As importantly, indigenous populations demonstrate that they were not decimated, despite relentless efforts (in both the past and present) to destroy their communities, languages, and cultures. Hashtags such as ‪#DearNativeYouth‪, #TheNewNativeIntellectuals, and #NotYourMascot sustain connections and educate non-natives who are willing to learn, bolstering the work of media outlets, such as Native Trailblazers.

A particularly powerful use of social media for self-affirmation that did not involve a hashtag was the dance studio video made immediately after the Pulse nightclub shooting in Orlando.

To similar effect, popular culture commentator Kid Fury took to Instagram and to his wildly successful podcast with Crissle West, The Read, to assert the importance of continuing to be fearlessly queer, given that anti-LGBTQ aggression did not begin with the Pulse shooting.

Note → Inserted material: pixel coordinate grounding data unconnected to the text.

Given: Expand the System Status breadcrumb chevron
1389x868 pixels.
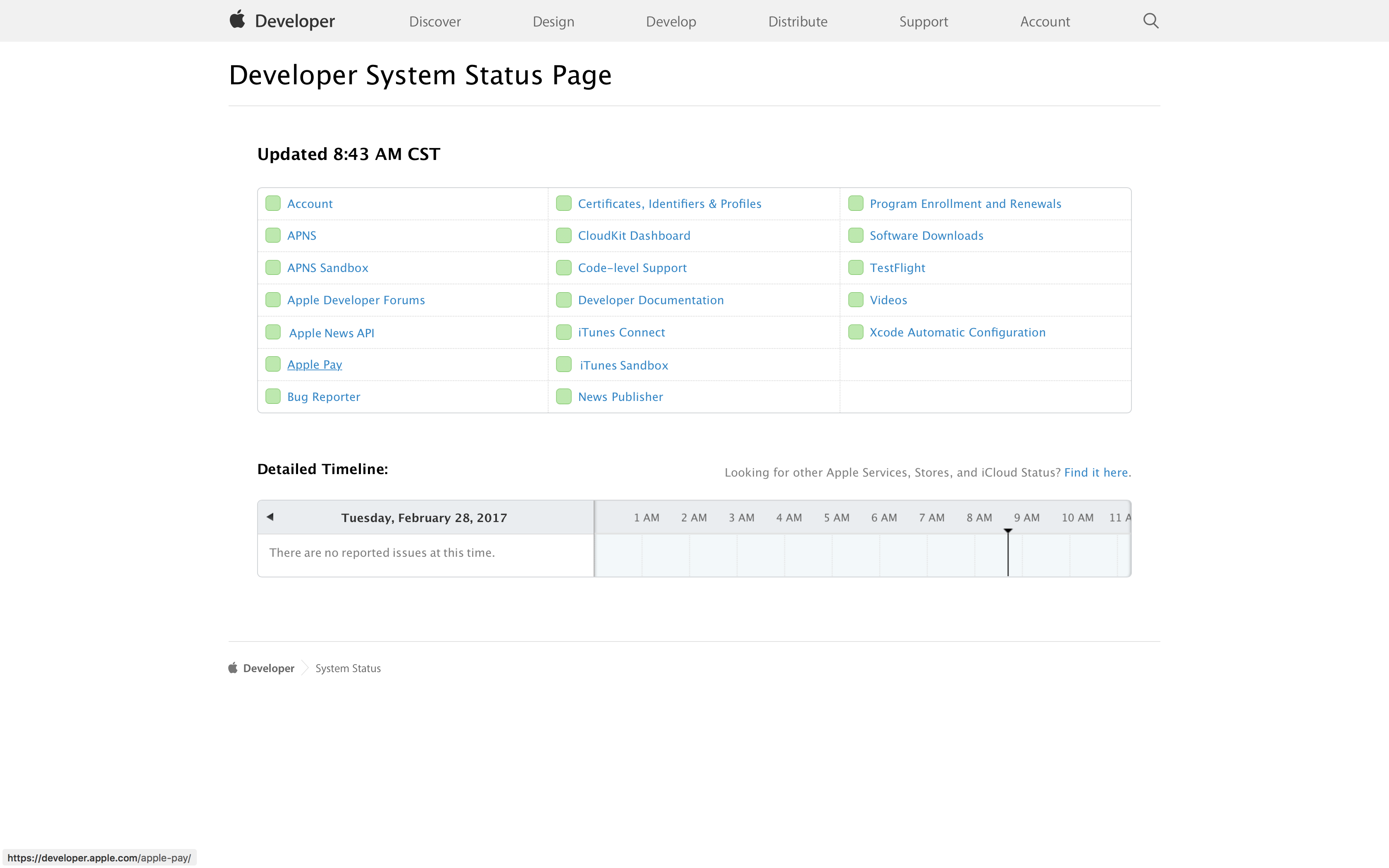Looking at the screenshot, I should pos(305,668).
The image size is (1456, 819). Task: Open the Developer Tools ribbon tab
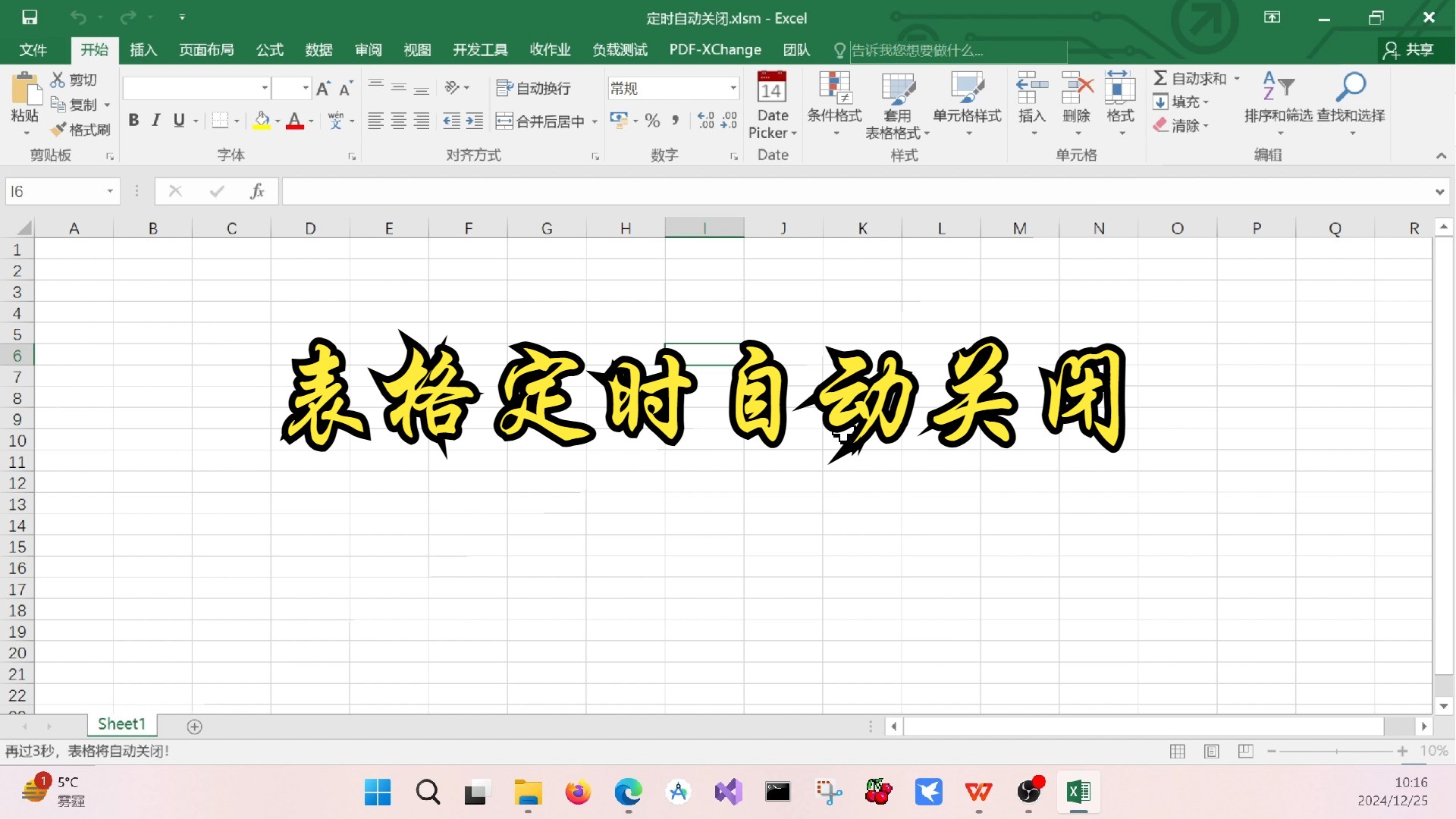pos(480,50)
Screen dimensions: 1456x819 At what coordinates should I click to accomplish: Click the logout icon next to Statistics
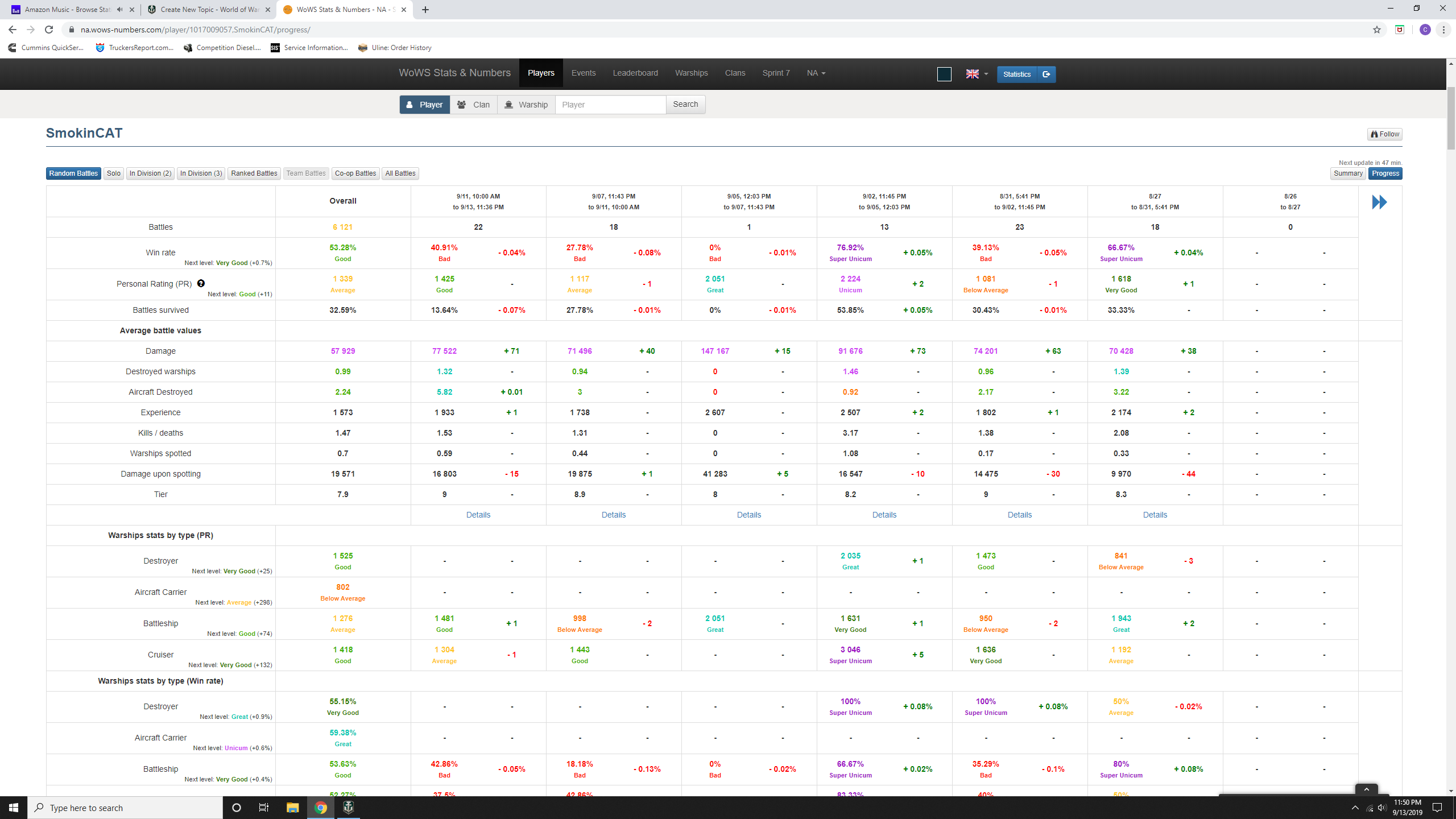click(1046, 74)
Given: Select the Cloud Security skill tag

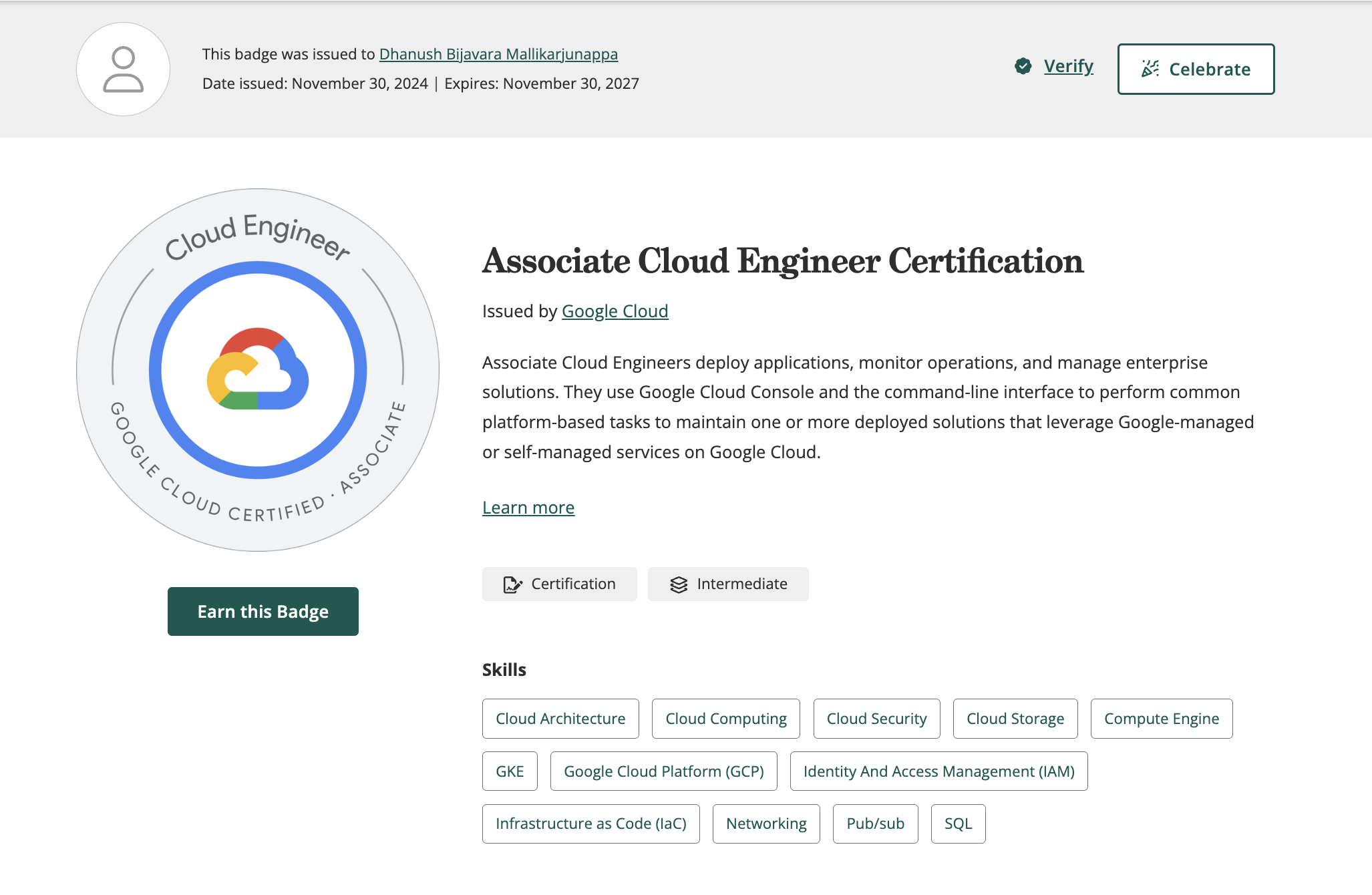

Long-term projects associated with hashtags like #PrettyPeriod, #BlackGirlMagic, and #BlackGirlsRock provide sustenance regardless of the latest headlines, and the fact that so many of these projects focus on women and girls resonates powerfully with the legacy of black-authored lynching plays of the 1910s and 1920s. Often, African-American women were excluded from leadership in political organizations like the NAACP, which was led by black and white men and white women, so they maximized alternative forms of activism, including creative writing.

A parallel today might be President Obama's My Brother's Keeper initiative and the ongoing need for the African American Policy Forum to apply pressure from outside the White House — explaining #WhyWeCantWait, insisting that #BlackGirlsMatter, and demanding that Americans #SayHerName. By design, My Brother's Keeper operates as if racism only affects men and boys, and it ignores the material impact of sexism on women and girls who are not white.

Scholars and activists like Kimberlé Crenshaw and Melissa Harris-Perry have provided extensive research demonstrating that concrete solutions for women and girls of color are urgently needed, but these realities are too easily overlooked in a racist, sexist society.

The women of color affirming each other today have more in common with their activist forerunners than political exclusion, however. When lynching was at its height, mobs did not limit their attacks to men — women were lynched too. And the people leading efforts to help their communities cope were often female survivors.

Of course, "surviving" lynching did not mean that women were not victimized. In addition to trying to control black women with the threat of violence against the men and boys in their lives, white supremacists used rape as a tool of terror.

Given the hostility that American culture made sure black women felt, it is important to note that they were often on the frontlines of not only resisting brutalization but also providing self-affirmation. After all, self-affirmation empowers people to withstand the attacks that never seem to cease, no matter how much righteous protesting takes place.

Given the similarities between the last turn of the century and this one, it makes sense that targeted communities are continuing the tradition represented by lynching plays of the 1910s and 1920s. As gruesome images of victims circulated in newspapers and as picture postcards, dramatists focused on dignified representations of their communities.

These playwrights placed a spotlight on black families who were loving each other, which sometimes meant mourning each other, and they did so in the same spirit articulated by Ieshia Evans, who was arrested on July 9, 2016, after calmly standing in the middle of the street.

As police officers in riot gear approached her, she had a very clear message in mind: "We don't have to beg to matter."